-- BEGIN Recorded data --

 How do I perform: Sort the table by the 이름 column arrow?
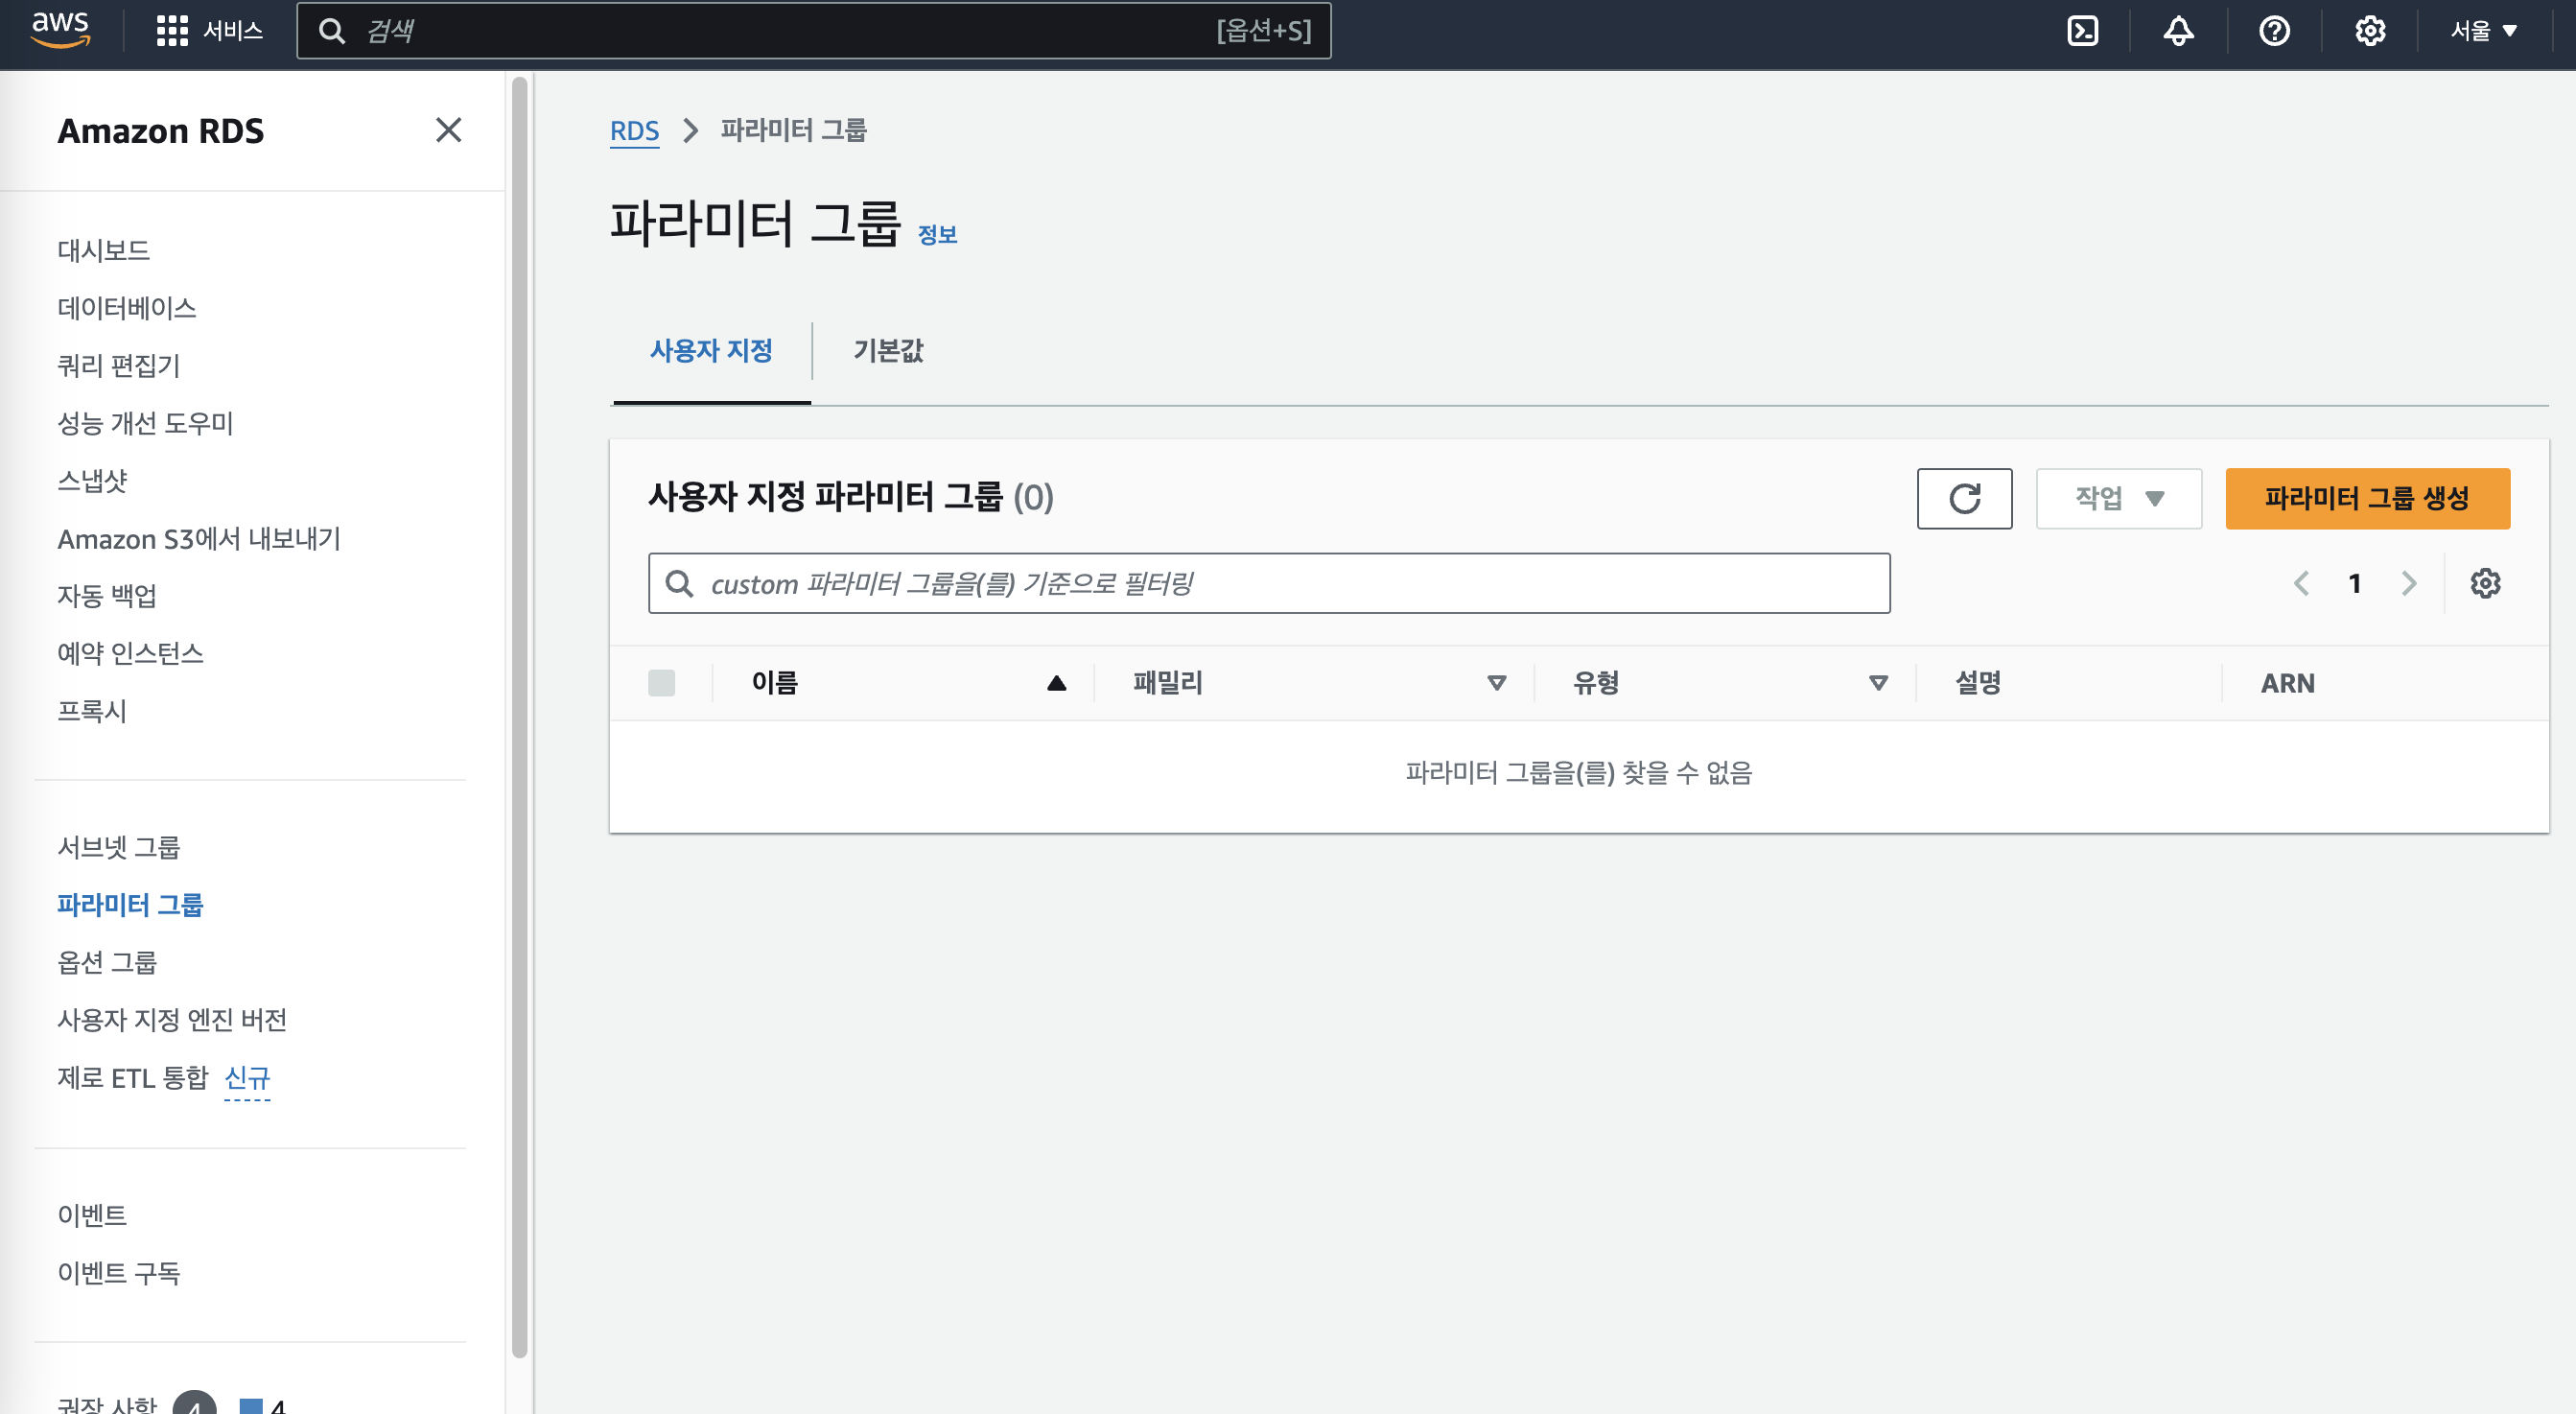(x=1056, y=683)
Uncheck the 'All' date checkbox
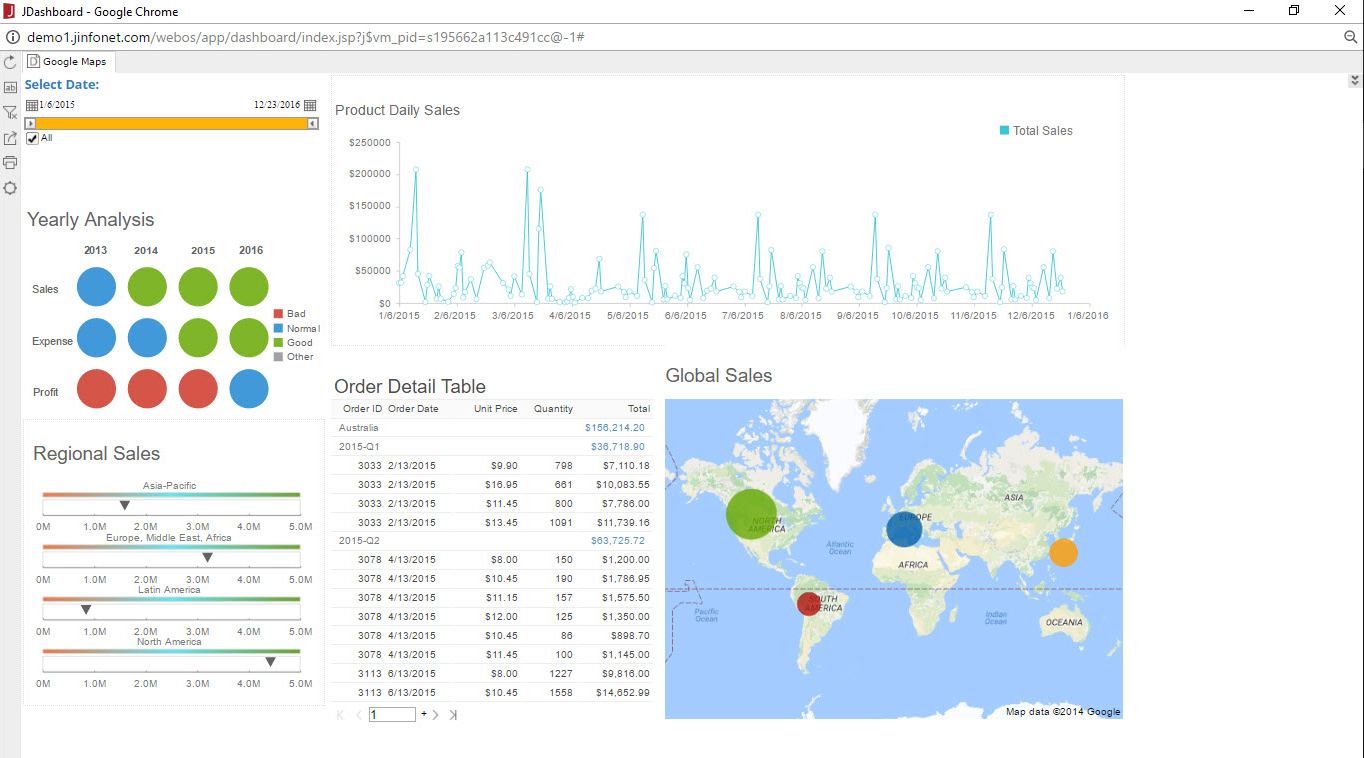 coord(32,138)
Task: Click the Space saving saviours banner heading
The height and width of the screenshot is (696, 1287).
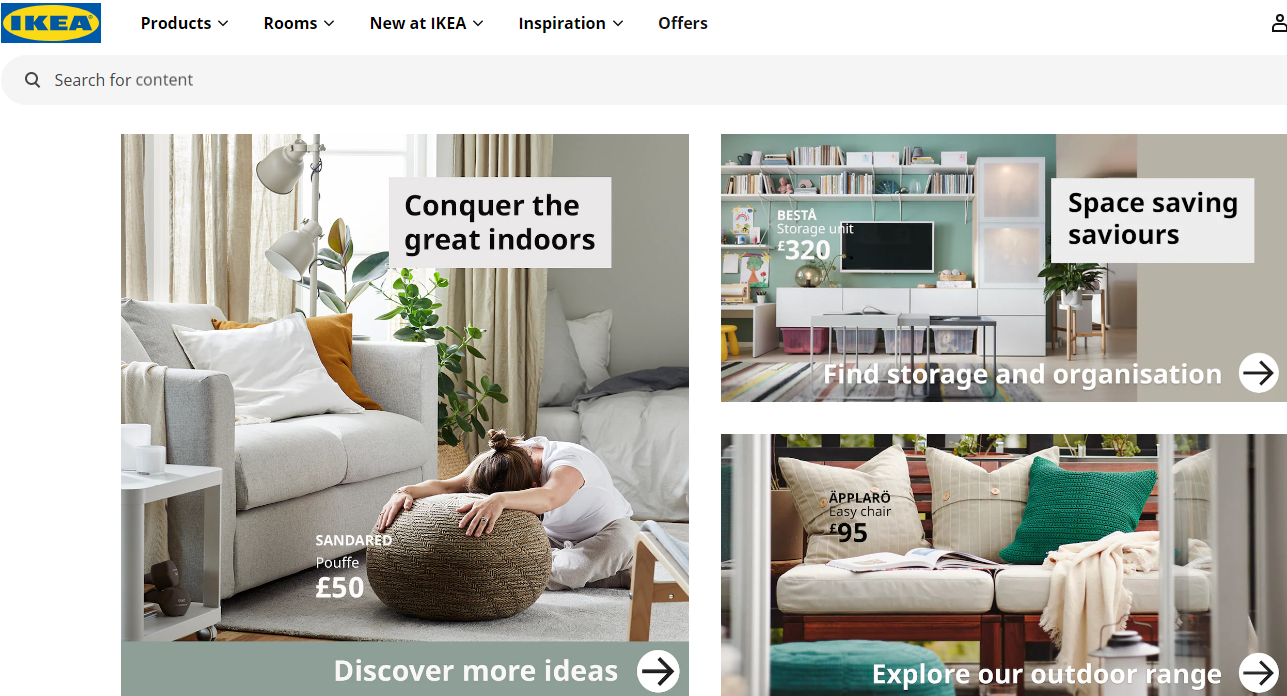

-- END Recorded data --

Aim:
Can you change "checkbox" to "check box" in the entries above, leave the rest of the wording untouched, and omit the pictures?

Written solution:
 How do I perform: Sort the table by the 이름 column arrow?
(x=1056, y=683)
Uncheck the 'All' date check box
 coord(32,138)
Task: Click the Space saving saviours banner heading
The height and width of the screenshot is (696, 1287).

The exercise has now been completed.